On May 25, 2018, the new rules for the processing of data of EU citizens came into force. GDPR (General Data Protection Regulation) is regulation for companies that collect and process data from users in the European Union on the Internet. The new decree aims to increase the level of protection and provide citizens with their data. Therefore, we will cover all of the specifics of the current data processing rules in this article. Let’s take a closer look at the General Data Protection Regulation’s core provisions.

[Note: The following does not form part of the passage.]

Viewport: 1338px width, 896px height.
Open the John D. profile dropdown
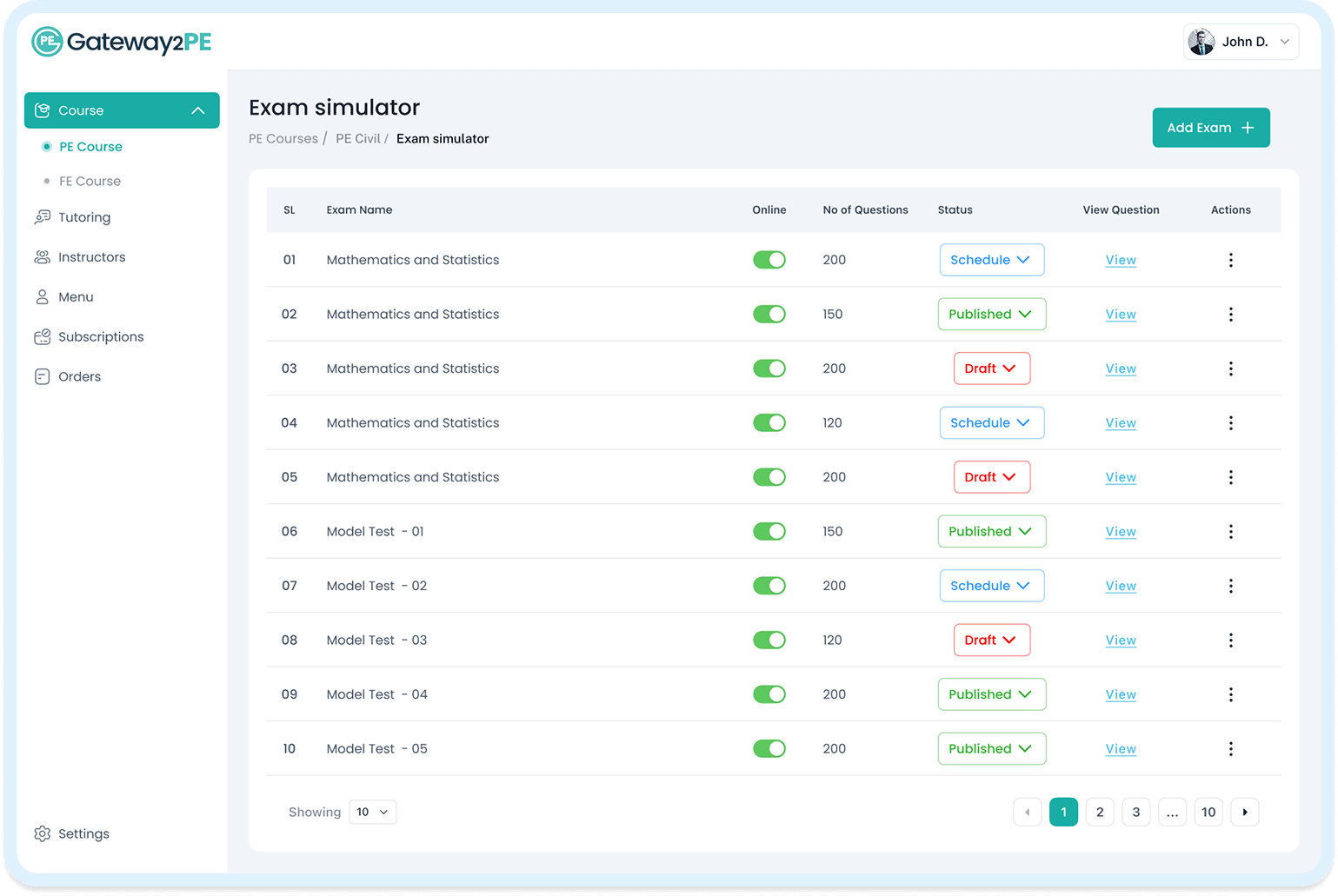click(1241, 41)
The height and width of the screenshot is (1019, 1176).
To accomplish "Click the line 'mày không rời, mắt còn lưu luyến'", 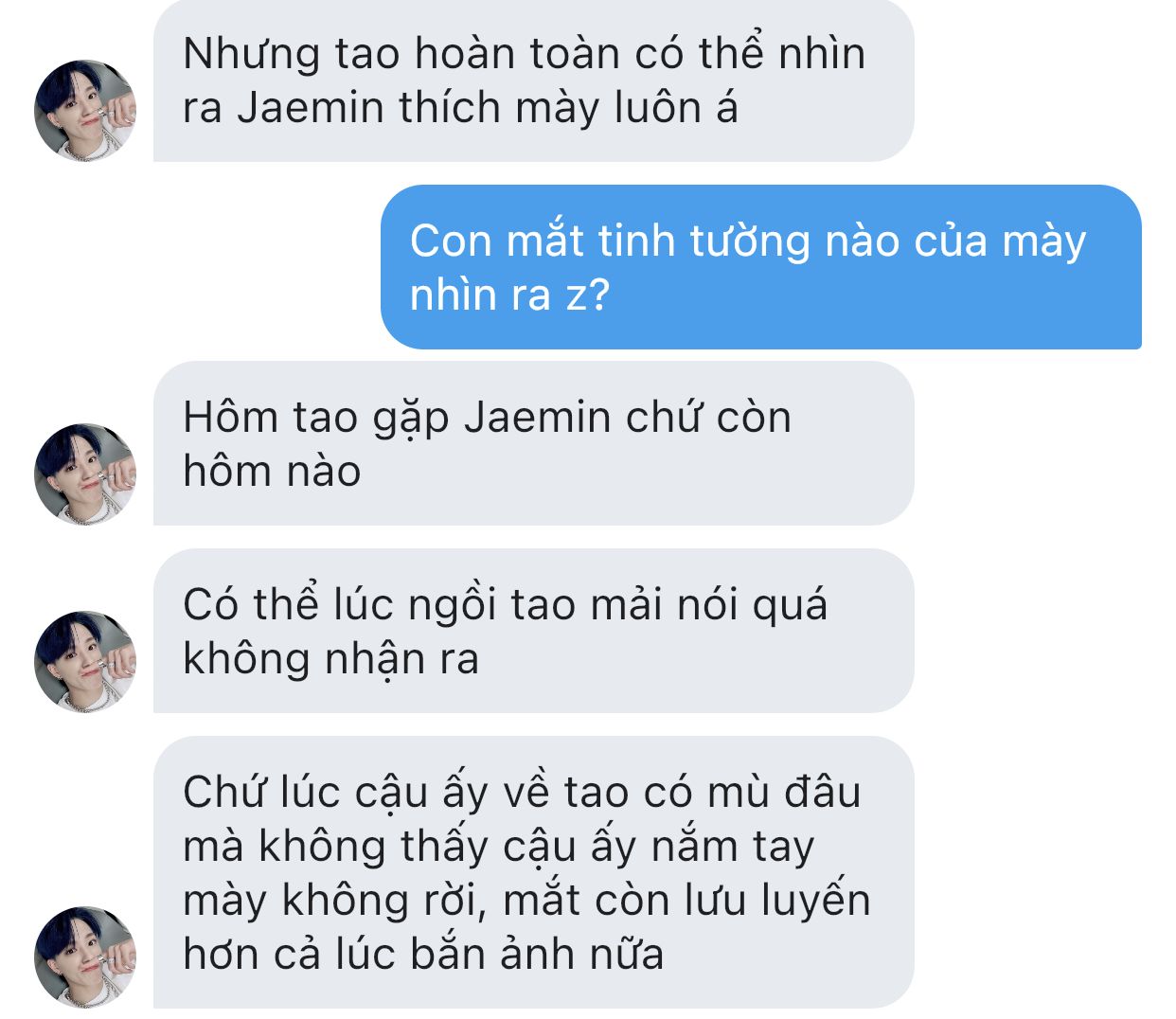I will pos(526,900).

One of the most important principles of the GDPR is the extraterritoriality of the new rules for the processing of personal data. Companies operating in the EU or gathering data from EU citizens in the course of their operations must comply with the GDPR standards, which also apply to companies outside the EU. The organization will have to pay a fine for breaking the rules. For violation of the Regulations, the company will have to pay up to 20 million euros or 4% of annual income.

What is personal data according to the GDPR?

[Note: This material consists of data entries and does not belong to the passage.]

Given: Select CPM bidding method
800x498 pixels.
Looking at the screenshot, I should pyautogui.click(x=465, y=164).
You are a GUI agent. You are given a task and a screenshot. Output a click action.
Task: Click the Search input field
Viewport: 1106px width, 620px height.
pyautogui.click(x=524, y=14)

Any information that can be used to identify an entity is considered personal data (data subject). The definition of personal data can be defined so widely that even an IP address can be considered personal data. For example, last name and first name, address, identification code, and so on.

Extraterritorial principle of the GDPR

This principle applies to any company, regardless of location, that receives and processes the personal data of EU citizens (and residents). A business in Ukraine, for example, can provide services or sell products to EU citizens. Moreover, the company’s website is presented in the languages ​​of the EU countries, on the national top-level domains of these countries (for example, “be” or “de”) and, settlements are made in local currency. On the territory of the EU itself, the company does not carry out any operations or actions. Does this company have to comply with the GDPR requirements? Of course, because goods or services are offered in languages for EU residents; payment is made in local currency; goods or services are offered on the country code top-level domains of the EU countries. As a result, all businesses that deal with Europeans’ personal data (for example, online ticket sales, hotel reservations, data centers, launching targeted ads, and so on) are subject to GDPR rules and must follow them.

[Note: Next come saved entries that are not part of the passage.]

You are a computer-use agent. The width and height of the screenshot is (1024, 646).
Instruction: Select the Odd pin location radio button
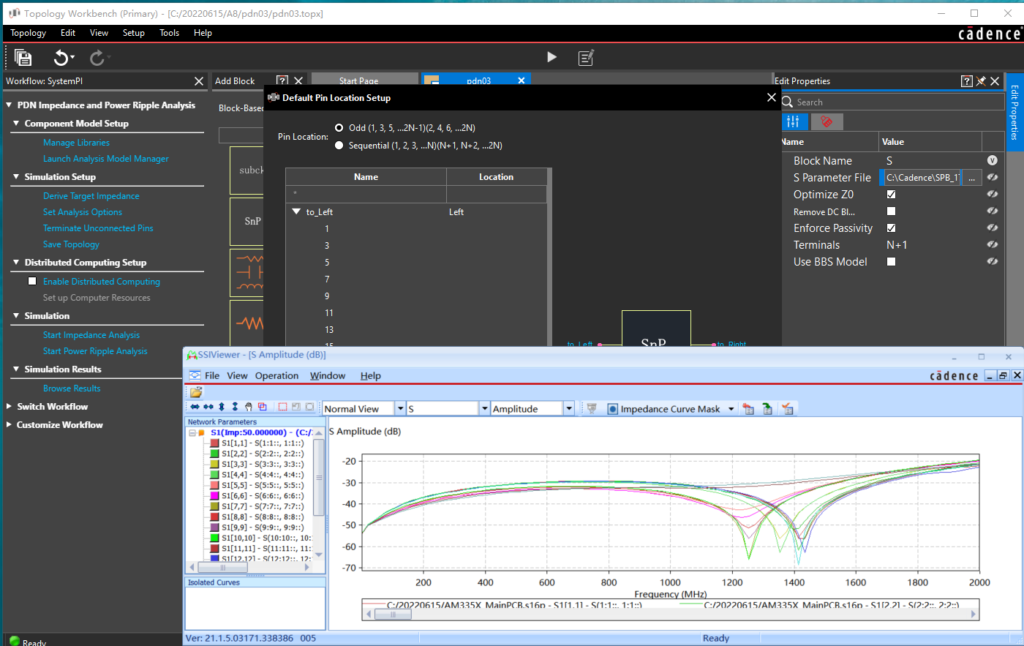pyautogui.click(x=340, y=128)
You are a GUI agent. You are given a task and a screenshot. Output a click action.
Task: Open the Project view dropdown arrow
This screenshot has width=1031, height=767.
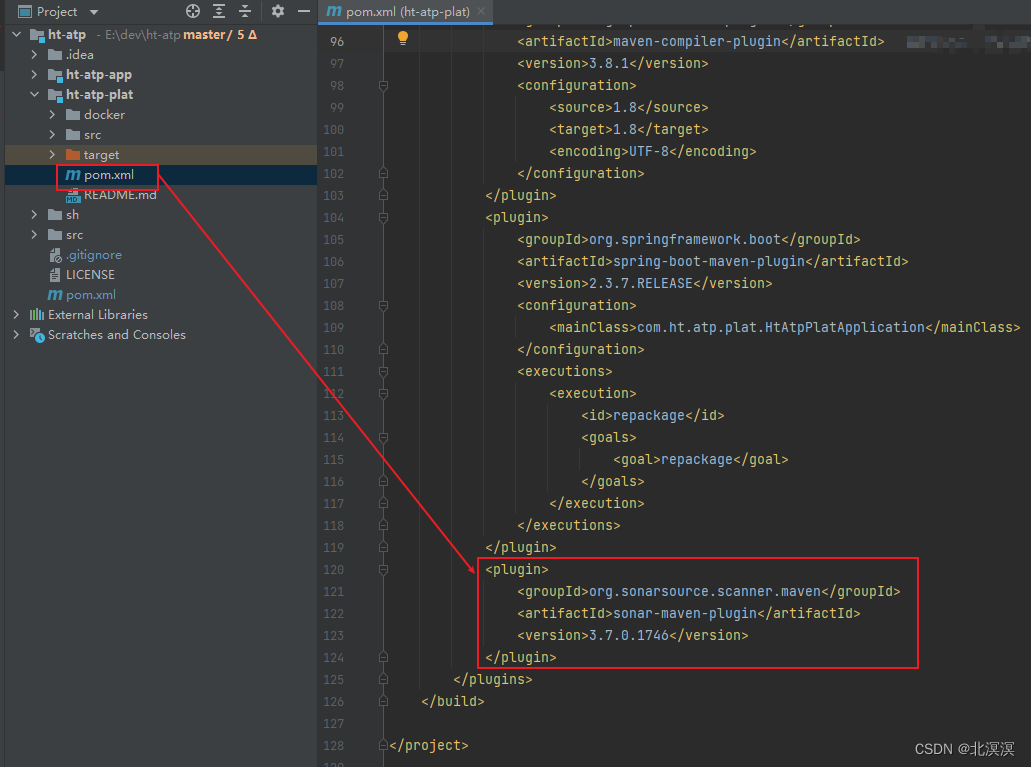click(x=93, y=12)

What to do to become GDPR Compliant?

  • Inform all employees about the GDPR.
  • Check the data flows and work with the knowledge you have. It is easier to remove obsolete information than to accumulate redundant data. Your counterparties must also be ready for the GDPR’s implementation and compliance with the Regulation’s provisions.
  • Update your privacy policy to keep it simple and straightforward.
  • Make sure the data can be viewed, modified, and deleted. When users delete their data, it should be removed from the hands of someone with whom they shared it or had access to it.
  • Determine how the organization can respond to requests for personal information from users.
  • Justify your stance on personal data: the privacy policy should specify what data is collected and why it is collected.
  • You must obtain clear consent from others for the collection of information. Record when and under what conditions this consent was obtained.
  • Prohibit the use of your service for children from the EU under the age of 16.
  • Provide a protocol for communicating information about the infringement to users and related EU agencies.
  • Protect your data from theft.
  • To avoid conflicts of interest, appoint a data protection officer.
  • Take into consideration the possibility of having to respond to user inquiries in all official EU languages.

GDPR is the most relevant statutory document that greatly improves the security of personal data in the EU and beyond. It necessitates meticulous research and observation. The reform clarifies and harmonizes the laws that must be followed in the field of data security.

It also re-establishes customer confidence, enabling companies to take advantage of the single European digital economy. The collection, processing, and transfer of personal data around the world have become extremely profitable. Personal data is, of course, the new economy’s “currency.” And, if you collect user data in any way, you must keep a close eye on it to prevent leaks and potential third-party abuse.